Here’s a biennial pleasure: the Historic Grand Prix Race of Monaco, which took place last Sunday.
(It’s an 8-hour video, watch it in segments or by race.) The only thing which spoiled it for me was the ubiquitous appearance of facemasks — okay, also the lack of crowds, because only Monegasques (citizens of Monaco) were allowed to watch because of you-know-what.
One of the most beautiful race cars ever made.
The second race featured pre-WWII cars (1928-1938), a.k.a. the “supercharged” models: Frazer-Nash, Talbot-Lago, Bugatti 35, Mercedes SSK, Riley, Maserati 6CM, Delage… be still, my beating heart. Here’s the Bugatti 35B:
Supercharged… woof woof.
The next race was for the teeny 1961-1965 F1 era cars… the era of Lotus, a.k.a. the era of Jim Clark and Graham Hill, driving 1500cc engines.
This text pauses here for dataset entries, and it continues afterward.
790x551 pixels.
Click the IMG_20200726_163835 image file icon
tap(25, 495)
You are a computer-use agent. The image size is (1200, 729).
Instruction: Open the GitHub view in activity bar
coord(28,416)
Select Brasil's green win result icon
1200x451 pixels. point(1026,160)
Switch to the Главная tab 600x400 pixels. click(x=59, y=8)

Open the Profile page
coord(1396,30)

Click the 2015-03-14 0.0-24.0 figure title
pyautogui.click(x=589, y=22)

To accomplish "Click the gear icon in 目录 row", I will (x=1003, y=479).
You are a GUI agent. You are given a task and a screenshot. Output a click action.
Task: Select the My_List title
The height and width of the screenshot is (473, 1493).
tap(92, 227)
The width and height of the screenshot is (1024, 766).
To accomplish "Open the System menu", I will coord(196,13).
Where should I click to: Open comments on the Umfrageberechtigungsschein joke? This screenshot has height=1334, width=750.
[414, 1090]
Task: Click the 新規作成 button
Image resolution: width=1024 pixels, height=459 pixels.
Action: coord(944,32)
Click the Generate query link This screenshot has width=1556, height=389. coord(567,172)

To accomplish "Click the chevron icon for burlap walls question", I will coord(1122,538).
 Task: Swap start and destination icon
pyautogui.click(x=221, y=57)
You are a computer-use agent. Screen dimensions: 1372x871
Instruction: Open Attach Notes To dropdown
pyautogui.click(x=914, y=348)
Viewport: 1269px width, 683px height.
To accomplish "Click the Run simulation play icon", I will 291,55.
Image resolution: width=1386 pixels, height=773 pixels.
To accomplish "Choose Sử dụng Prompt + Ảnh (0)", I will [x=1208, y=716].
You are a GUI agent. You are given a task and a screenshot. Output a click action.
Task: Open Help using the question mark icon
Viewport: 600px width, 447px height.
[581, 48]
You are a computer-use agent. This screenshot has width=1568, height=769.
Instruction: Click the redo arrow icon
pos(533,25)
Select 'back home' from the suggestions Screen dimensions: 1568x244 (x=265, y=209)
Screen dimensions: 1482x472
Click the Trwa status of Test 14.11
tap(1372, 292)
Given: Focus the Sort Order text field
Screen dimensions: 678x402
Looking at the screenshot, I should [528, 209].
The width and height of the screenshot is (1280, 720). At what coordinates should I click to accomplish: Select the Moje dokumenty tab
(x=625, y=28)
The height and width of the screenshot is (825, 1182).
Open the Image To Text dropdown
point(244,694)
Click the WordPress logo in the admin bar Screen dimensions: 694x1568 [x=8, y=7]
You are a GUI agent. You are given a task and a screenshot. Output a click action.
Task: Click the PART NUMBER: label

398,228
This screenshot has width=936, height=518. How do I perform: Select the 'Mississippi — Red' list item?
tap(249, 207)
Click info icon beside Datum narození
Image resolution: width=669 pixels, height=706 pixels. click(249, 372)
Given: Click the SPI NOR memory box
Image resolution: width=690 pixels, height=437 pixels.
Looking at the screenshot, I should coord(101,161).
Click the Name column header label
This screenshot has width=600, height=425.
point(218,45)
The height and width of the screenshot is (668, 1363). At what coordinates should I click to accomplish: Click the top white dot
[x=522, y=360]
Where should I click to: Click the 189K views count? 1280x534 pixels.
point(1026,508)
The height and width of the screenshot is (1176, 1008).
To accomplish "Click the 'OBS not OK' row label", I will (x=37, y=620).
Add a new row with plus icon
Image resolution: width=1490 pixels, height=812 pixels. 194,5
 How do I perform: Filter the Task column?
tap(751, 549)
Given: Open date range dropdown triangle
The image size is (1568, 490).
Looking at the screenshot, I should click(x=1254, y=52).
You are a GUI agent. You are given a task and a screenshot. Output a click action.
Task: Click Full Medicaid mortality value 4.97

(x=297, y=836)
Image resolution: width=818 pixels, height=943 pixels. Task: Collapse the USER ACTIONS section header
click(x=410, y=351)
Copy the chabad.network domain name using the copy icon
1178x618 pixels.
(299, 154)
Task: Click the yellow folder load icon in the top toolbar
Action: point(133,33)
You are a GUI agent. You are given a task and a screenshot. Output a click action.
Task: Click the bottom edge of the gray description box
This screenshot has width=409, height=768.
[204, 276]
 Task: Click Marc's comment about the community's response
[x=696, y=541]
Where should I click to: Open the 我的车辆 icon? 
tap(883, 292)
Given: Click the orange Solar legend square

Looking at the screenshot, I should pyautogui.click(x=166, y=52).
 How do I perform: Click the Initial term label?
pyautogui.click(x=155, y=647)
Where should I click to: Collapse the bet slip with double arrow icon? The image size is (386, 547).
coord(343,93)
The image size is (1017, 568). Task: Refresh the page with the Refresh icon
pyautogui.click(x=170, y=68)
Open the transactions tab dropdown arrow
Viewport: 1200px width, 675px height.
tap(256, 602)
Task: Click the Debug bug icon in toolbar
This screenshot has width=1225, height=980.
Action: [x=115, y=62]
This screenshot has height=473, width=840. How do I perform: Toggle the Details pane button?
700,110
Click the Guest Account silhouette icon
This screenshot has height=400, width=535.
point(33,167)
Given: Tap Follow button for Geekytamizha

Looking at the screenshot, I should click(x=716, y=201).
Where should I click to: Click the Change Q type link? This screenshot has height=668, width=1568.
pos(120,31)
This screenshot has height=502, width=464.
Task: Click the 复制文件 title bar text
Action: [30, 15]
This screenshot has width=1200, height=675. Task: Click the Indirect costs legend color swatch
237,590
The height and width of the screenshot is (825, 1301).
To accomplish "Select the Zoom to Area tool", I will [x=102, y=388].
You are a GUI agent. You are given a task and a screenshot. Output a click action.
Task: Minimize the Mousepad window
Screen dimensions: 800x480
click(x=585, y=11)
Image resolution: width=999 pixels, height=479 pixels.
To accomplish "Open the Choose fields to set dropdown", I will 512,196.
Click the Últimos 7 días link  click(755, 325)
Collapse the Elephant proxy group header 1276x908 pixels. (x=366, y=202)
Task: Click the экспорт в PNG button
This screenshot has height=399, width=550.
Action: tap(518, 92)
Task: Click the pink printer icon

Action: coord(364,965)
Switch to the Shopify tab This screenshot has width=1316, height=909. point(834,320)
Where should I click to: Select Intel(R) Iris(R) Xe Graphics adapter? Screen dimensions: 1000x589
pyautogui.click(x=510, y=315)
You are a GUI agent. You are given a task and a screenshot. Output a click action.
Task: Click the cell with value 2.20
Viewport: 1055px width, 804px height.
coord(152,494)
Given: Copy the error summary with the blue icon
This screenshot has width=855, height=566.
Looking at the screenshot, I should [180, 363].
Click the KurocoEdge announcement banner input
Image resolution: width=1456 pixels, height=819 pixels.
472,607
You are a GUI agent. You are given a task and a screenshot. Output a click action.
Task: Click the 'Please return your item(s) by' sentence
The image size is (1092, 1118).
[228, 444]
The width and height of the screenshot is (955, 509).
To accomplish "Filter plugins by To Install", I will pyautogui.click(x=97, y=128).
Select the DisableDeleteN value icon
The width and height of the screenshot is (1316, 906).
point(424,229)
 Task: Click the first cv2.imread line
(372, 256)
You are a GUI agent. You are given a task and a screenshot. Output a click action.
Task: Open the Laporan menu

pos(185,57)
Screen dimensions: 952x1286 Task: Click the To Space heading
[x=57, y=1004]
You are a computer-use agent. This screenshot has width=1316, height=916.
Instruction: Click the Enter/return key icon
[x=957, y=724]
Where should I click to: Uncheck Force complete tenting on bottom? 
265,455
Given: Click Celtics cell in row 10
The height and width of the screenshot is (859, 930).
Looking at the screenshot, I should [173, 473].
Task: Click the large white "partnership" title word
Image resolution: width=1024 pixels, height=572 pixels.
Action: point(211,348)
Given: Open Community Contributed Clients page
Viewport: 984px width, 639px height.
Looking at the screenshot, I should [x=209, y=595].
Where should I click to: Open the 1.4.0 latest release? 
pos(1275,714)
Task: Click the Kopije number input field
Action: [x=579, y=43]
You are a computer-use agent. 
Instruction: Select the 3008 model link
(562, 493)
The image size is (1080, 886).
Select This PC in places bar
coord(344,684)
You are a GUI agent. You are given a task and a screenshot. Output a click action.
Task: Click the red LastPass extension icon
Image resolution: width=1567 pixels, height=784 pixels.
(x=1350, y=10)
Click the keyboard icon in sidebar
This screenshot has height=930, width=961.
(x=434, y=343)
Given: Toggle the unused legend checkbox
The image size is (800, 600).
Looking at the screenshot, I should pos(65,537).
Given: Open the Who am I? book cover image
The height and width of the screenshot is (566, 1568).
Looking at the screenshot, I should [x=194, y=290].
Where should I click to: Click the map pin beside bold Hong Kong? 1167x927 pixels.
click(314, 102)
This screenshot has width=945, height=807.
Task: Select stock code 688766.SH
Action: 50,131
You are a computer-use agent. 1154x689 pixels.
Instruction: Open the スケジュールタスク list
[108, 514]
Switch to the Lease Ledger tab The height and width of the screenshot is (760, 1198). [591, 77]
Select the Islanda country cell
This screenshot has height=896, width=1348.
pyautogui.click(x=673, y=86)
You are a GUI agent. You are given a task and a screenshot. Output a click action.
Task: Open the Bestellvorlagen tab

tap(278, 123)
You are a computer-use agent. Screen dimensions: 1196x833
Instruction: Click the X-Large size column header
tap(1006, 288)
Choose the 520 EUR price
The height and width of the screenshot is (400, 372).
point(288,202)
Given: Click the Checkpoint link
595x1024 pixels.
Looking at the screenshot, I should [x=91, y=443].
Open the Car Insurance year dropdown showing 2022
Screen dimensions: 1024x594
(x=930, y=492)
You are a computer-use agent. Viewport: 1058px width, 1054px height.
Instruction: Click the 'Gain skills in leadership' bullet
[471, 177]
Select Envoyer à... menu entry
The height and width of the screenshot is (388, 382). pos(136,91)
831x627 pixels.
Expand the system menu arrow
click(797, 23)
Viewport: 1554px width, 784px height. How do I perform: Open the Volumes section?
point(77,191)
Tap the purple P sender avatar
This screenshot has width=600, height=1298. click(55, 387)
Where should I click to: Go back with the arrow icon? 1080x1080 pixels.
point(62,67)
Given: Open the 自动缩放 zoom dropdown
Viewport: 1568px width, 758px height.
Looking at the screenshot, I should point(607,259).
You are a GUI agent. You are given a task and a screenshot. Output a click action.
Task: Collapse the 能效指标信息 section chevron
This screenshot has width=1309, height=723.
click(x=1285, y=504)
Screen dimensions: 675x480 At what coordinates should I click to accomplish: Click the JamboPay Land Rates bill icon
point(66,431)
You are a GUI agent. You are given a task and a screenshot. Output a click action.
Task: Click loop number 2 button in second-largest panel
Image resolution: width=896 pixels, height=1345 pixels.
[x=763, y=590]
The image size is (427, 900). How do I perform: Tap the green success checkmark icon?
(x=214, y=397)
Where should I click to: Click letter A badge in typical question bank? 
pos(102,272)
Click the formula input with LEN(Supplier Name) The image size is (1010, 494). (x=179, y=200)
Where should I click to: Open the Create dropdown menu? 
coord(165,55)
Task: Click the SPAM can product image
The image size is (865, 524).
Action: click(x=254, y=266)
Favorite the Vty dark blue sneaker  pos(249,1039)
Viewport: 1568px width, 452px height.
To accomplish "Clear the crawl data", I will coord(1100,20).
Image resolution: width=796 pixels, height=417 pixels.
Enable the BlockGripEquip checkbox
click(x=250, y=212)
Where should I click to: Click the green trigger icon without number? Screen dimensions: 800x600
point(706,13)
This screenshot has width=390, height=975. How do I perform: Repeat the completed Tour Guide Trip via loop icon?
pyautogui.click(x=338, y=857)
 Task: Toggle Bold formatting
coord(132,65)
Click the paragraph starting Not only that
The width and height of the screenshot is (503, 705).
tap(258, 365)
…all following the Colin Chapman maxim: “Make it faster. Add less.”
Race 4 (1966-1972 era) was the time when aerofoils made their first appearance in F1 — and turned the cars from tubular shapes (like the Lotus above) into space-age machines, with wider tires as well. Also, the engines grew from four-cylinder 1500cc into flat-12 three-liter monsters, and (other than Ferrari) the marque names changed a little, too: McLaren, Surtees, Brabham… and here’s the Matra 120C:
The cars are getting wider, here: in earlier eras, the cars could fit three across the track, comfortably. No more.
Anyway: let me not go on and on — watch the whole thing for yourselves. And enjoy… I certainly did. And from a later race, here’s an Aston Martin DB3S:
…also, the peerless Maserati 300S:
And if that doesn’t make your bits tingle, I don’t wanna talk to you no more.